*** Opening of DATASET EXCERPTS ***

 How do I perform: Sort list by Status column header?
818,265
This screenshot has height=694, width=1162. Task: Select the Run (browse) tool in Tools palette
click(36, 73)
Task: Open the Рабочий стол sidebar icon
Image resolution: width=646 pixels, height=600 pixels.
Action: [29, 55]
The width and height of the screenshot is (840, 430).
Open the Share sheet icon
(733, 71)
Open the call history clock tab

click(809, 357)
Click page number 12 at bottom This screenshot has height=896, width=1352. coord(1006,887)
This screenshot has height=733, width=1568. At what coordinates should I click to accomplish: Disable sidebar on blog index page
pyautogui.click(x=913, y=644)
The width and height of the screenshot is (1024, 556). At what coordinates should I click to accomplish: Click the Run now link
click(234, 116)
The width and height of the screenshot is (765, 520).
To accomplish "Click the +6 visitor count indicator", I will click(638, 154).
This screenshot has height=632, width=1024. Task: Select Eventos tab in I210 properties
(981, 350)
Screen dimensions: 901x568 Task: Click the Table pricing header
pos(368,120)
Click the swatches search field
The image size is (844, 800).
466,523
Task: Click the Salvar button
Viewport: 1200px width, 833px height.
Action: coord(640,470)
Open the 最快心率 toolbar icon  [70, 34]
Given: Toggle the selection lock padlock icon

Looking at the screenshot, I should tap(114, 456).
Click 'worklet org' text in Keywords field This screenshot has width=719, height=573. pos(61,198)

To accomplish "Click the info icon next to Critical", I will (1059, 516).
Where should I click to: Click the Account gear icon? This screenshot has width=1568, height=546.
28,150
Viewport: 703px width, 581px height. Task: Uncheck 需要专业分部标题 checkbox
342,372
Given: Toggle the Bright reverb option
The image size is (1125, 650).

*** Close of DATASET EXCERPTS ***

*ACTIVITY*. With "will" as the string to look for, count the matching lines above and give the number by itself.

*REPLY*. 2